2. To wire this into Solr, we need to extend the GroundShakingQueryParser class in GroundShakingSolrQueryParser class.

/**
 * Solr's default query parser, a schema-driven superset of the classic lucene query parser.
 * It extends the query parser class with modified grammar stored in GroundShakingQueryParser.jj.
 */
public class GroundShakingSolrQueryParser extends GroundShakingQueryParser {

  public GroundShakingSolrQueryParser(QParser parser, String defaultField) {
    super(parser.getReq().getCore().getSolrConfig().luceneMatchVersion, defaultField, parser);
  }

}

3. Instance of GroundShakingSolrQueryParser is acquired in the GroundShakingLuceneQParser class.

class GroundShakingLuceneQParser extends QParser {
    GroundShakingSolrQueryParser lparser;

    public GroundShakingLuceneQParser(String qstr, SolrParams localParams, SolrParams params, SolrQueryRequest req) {
        super(qstr, localParams, params, req);
    }


    @Override
    public Query parse() throws SyntaxError {
        String qstr = getString();
        if (qstr == null || qstr.length()==0) return null;

        String defaultField = getParam(CommonParams.DF);
        if (defaultField==null) {
            defaultField = getReq().getSchema().getDefaultSearchFieldName();
        }
        lparser = new GroundShakingSolrQueryParser(this, defaultField);

        lparser.setDefaultOperator
                (GroundShakingQueryParsing.getQueryParserDefaultOperator(getReq().getSchema(),
                        getParam(QueryParsing.OP)));

            return lparser.parse(qstr);
    }


    @Override
    public String[] getDefaultHighlightFields() {
        return lparser == null ? new String[]{} : new String[]{lparser.getDefaultField()};
    }

}


4. GroundShakingLuceneQParser is wired into GroundShakingQParserPlugin that extends the aforementioned QParserPlugin.

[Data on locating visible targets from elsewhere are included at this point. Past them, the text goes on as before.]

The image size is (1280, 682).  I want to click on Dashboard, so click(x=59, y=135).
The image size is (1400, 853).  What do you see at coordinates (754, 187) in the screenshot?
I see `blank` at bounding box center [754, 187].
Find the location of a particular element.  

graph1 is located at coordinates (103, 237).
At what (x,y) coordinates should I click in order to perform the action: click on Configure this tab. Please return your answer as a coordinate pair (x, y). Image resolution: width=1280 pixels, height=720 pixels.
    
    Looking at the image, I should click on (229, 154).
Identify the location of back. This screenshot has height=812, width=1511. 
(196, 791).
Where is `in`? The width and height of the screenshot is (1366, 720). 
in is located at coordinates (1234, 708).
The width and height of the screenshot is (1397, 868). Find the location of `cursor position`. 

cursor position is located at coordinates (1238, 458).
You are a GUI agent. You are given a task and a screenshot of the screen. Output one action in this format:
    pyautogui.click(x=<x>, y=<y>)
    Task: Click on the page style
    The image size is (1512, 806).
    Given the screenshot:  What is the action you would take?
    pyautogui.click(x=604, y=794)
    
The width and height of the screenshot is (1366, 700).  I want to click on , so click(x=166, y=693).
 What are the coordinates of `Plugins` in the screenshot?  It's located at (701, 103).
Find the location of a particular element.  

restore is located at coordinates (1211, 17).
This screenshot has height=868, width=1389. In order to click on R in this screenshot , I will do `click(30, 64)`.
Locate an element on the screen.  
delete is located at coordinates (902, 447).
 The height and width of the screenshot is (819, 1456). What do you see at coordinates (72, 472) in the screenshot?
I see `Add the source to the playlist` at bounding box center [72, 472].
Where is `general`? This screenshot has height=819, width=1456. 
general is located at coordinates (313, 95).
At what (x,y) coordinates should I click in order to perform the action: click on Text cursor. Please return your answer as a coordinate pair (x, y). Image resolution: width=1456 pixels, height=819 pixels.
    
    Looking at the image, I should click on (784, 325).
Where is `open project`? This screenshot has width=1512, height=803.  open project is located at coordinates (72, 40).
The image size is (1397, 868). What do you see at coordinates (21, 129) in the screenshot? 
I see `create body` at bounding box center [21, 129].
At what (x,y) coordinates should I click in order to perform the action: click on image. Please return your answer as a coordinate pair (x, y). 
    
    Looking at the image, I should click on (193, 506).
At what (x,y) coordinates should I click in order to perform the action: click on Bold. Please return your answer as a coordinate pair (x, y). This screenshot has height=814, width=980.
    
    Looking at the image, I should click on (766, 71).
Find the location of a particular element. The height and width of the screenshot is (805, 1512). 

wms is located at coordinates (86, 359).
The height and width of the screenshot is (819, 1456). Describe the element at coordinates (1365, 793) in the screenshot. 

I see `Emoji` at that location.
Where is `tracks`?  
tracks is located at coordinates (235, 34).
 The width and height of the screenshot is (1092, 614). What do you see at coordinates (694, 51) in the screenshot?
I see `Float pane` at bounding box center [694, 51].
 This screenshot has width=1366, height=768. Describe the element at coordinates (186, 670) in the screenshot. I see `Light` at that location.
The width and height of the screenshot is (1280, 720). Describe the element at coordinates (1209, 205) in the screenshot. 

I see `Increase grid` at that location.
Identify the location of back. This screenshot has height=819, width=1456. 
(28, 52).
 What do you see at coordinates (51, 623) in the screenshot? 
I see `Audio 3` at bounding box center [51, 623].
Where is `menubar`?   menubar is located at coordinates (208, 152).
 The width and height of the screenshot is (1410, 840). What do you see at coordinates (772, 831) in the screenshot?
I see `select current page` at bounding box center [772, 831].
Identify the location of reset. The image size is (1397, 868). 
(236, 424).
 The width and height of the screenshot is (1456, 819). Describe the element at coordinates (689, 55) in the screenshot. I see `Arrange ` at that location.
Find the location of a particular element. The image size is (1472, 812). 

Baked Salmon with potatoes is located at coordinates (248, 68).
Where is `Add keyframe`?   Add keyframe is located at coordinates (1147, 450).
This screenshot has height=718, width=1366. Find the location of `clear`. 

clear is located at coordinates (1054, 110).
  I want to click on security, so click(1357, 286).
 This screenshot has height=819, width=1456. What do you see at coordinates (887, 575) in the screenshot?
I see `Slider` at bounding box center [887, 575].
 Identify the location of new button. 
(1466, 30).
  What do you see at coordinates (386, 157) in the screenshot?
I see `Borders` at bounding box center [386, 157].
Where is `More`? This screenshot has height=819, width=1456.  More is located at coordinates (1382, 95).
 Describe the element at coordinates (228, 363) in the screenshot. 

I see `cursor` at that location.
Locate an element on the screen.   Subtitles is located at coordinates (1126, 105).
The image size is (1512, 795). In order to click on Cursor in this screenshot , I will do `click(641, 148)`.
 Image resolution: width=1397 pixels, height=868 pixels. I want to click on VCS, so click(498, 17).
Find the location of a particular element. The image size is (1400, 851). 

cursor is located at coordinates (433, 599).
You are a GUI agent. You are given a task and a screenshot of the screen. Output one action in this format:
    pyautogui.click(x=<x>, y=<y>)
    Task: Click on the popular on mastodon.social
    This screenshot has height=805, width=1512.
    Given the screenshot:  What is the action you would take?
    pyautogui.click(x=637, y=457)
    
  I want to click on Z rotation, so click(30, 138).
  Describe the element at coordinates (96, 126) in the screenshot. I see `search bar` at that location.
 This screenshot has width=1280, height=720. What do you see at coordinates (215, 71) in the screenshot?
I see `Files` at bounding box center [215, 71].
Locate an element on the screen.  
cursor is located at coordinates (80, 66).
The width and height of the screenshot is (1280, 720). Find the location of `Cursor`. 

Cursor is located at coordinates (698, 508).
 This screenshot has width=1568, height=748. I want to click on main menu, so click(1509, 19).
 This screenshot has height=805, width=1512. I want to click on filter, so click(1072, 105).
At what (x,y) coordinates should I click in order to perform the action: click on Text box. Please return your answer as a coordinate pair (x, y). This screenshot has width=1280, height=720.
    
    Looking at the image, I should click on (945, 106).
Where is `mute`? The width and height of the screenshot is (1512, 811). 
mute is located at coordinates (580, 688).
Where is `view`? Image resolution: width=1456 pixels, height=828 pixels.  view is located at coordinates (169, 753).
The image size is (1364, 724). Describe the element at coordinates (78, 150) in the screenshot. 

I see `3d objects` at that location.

public class GroundShakingQParserPlugin extends QParserPlugin {
  public static String NAME = "lucene";

  @Override
  public void init(NamedList args) {
  }

  @Override
  public QParser createParser(String qstr, SolrParams localParams, SolrParams params, SolrQueryRequest req) {
    return new GroundShakingLuceneQParser(qstr, localParams, params, req);
  }
}


5.  Now we have our custom GroundShakingLuceneQParser which can be directly extended in our MyGroundShakingQueryParser!

public class MyGroundShakingQueryParser 
                           extends GroundShakingLuceneQParserPlugin {
    public QParser createParser(String qstr, 
                                SolrParams localParams,
                                SolrParams params,
                                SolrQueryRequest req) {}
}

To register the MyGroundShakingQueryParser in solr, you need to add the following line into solrconfig.xml:

<queryparser class="com.groundshaking.MyGroundShakingQueryParser" name="groundshakingqparser"/ >


To use it, just specify the name in the defType=groundshakingqparser as a query parameter to Solr.


By the way, one convenience of this implementation is that we can deploy the above classes in a jar under solr core's lib directory. I.e. we do not need to overhaul solr source code and deal with deploying some "custom" solr shards.